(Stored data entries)
'''
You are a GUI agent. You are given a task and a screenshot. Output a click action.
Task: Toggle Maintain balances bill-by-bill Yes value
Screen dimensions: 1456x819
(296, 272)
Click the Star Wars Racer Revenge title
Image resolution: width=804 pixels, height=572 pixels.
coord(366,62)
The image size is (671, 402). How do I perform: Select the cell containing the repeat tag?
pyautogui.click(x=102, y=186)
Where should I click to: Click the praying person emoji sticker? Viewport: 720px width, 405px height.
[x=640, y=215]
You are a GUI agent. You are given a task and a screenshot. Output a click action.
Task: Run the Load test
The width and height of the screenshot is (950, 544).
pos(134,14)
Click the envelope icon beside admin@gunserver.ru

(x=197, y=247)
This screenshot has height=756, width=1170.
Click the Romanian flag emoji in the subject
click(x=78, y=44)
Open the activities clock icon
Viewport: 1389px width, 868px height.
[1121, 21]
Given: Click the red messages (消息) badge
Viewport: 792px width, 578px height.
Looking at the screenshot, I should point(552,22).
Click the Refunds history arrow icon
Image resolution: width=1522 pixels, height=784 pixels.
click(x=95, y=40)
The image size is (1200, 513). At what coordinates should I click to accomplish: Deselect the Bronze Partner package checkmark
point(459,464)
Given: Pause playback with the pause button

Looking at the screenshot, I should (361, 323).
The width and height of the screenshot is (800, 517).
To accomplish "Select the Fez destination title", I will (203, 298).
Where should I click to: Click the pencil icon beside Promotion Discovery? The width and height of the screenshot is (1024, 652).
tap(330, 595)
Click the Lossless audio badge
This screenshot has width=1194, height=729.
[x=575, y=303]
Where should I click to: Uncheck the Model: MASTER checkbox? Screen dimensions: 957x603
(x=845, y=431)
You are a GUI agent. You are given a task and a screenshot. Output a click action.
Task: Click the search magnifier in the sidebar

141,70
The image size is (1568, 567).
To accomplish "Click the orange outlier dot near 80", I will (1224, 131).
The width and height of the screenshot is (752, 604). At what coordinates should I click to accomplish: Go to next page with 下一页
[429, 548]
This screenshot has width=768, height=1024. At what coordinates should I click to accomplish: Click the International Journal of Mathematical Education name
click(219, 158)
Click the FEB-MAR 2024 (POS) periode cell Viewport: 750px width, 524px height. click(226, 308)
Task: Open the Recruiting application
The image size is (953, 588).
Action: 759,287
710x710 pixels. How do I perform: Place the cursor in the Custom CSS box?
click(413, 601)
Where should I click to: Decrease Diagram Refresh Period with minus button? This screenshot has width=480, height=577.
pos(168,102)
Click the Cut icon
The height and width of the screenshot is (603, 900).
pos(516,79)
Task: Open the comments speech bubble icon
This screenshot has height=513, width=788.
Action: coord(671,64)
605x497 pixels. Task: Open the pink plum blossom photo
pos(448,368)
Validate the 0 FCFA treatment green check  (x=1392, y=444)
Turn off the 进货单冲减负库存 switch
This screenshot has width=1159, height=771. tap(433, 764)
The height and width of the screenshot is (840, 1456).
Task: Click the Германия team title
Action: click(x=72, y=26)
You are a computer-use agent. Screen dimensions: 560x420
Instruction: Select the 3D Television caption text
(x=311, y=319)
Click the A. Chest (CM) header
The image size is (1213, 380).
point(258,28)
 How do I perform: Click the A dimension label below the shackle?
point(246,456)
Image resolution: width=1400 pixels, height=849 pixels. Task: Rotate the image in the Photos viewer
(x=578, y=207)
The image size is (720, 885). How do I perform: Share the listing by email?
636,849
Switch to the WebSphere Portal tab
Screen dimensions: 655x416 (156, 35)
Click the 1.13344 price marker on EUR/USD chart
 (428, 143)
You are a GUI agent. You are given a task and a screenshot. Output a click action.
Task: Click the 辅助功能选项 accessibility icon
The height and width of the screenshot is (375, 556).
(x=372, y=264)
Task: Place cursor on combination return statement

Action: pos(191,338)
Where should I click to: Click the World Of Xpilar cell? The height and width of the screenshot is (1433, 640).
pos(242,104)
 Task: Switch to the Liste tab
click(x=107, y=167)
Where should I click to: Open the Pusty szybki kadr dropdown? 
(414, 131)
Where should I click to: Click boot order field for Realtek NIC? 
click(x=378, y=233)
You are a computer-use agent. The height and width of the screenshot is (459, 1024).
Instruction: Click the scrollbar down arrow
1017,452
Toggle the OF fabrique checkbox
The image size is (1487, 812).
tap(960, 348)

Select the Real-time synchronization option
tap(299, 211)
'''
- [Description of the task]
An exact copy of every record is what the answer must contain.

- [Answer space]
You are a GUI agent. You are given a task and a screenshot. Output a click action.
Task: Toggle Maintain balances bill-by-bill Yes value
Screen dimensions: 1456x819
(296, 272)
Click the Star Wars Racer Revenge title
Image resolution: width=804 pixels, height=572 pixels.
coord(366,62)
The image size is (671, 402). How do I perform: Select the cell containing the repeat tag?
pyautogui.click(x=102, y=186)
Where should I click to: Click the praying person emoji sticker? Viewport: 720px width, 405px height.
[x=640, y=215]
You are a GUI agent. You are given a task and a screenshot. Output a click action.
Task: Run the Load test
The width and height of the screenshot is (950, 544).
pos(134,14)
Click the envelope icon beside admin@gunserver.ru

(x=197, y=247)
This screenshot has height=756, width=1170.
Click the Romanian flag emoji in the subject
click(x=78, y=44)
Open the activities clock icon
Viewport: 1389px width, 868px height.
[1121, 21]
Given: Click the red messages (消息) badge
Viewport: 792px width, 578px height.
Looking at the screenshot, I should point(552,22).
Click the Refunds history arrow icon
Image resolution: width=1522 pixels, height=784 pixels.
click(x=95, y=40)
The image size is (1200, 513). At what coordinates should I click to accomplish: Deselect the Bronze Partner package checkmark
point(459,464)
Given: Pause playback with the pause button

Looking at the screenshot, I should (361, 323).
The width and height of the screenshot is (800, 517).
To accomplish "Select the Fez destination title", I will (203, 298).
Where should I click to: Click the pencil icon beside Promotion Discovery? The width and height of the screenshot is (1024, 652).
tap(330, 595)
Click the Lossless audio badge
This screenshot has width=1194, height=729.
[x=575, y=303]
Where should I click to: Uncheck the Model: MASTER checkbox? Screen dimensions: 957x603
(x=845, y=431)
You are a GUI agent. You are given a task and a screenshot. Output a click action.
Task: Click the search magnifier in the sidebar

141,70
The image size is (1568, 567).
To accomplish "Click the orange outlier dot near 80", I will (1224, 131).
The width and height of the screenshot is (752, 604). At what coordinates should I click to accomplish: Go to next page with 下一页
[429, 548]
This screenshot has width=768, height=1024. At what coordinates should I click to accomplish: Click the International Journal of Mathematical Education name
click(219, 158)
Click the FEB-MAR 2024 (POS) periode cell Viewport: 750px width, 524px height. click(226, 308)
Task: Open the Recruiting application
The image size is (953, 588).
Action: 759,287
710x710 pixels. How do I perform: Place the cursor in the Custom CSS box?
click(413, 601)
Where should I click to: Decrease Diagram Refresh Period with minus button? This screenshot has width=480, height=577.
pos(168,102)
Click the Cut icon
The height and width of the screenshot is (603, 900).
pos(516,79)
Task: Open the comments speech bubble icon
This screenshot has height=513, width=788.
Action: coord(671,64)
605x497 pixels. Task: Open the pink plum blossom photo
pos(448,368)
Validate the 0 FCFA treatment green check  (x=1392, y=444)
Turn off the 进货单冲减负库存 switch
This screenshot has width=1159, height=771. tap(433, 764)
The height and width of the screenshot is (840, 1456).
Task: Click the Германия team title
Action: click(x=72, y=26)
You are a computer-use agent. Screen dimensions: 560x420
Instruction: Select the 3D Television caption text
(x=311, y=319)
Click the A. Chest (CM) header
The image size is (1213, 380).
point(258,28)
 How do I perform: Click the A dimension label below the shackle?
point(246,456)
Image resolution: width=1400 pixels, height=849 pixels. Task: Rotate the image in the Photos viewer
(x=578, y=207)
The image size is (720, 885). How do I perform: Share the listing by email?
636,849
Switch to the WebSphere Portal tab
Screen dimensions: 655x416 (156, 35)
Click the 1.13344 price marker on EUR/USD chart
 (428, 143)
You are a GUI agent. You are given a task and a screenshot. Output a click action.
Task: Click the 辅助功能选项 accessibility icon
The height and width of the screenshot is (375, 556).
(x=372, y=264)
Task: Place cursor on combination return statement

Action: pos(191,338)
Where should I click to: Click the World Of Xpilar cell? The height and width of the screenshot is (1433, 640).
pos(242,104)
 Task: Switch to the Liste tab
click(x=107, y=167)
Where should I click to: Open the Pusty szybki kadr dropdown? 
(414, 131)
Where should I click to: Click boot order field for Realtek NIC? 
click(x=378, y=233)
You are a computer-use agent. The height and width of the screenshot is (459, 1024).
Instruction: Click the scrollbar down arrow
1017,452
Toggle the OF fabrique checkbox
The image size is (1487, 812).
tap(960, 348)

Select the Real-time synchronization option
tap(299, 211)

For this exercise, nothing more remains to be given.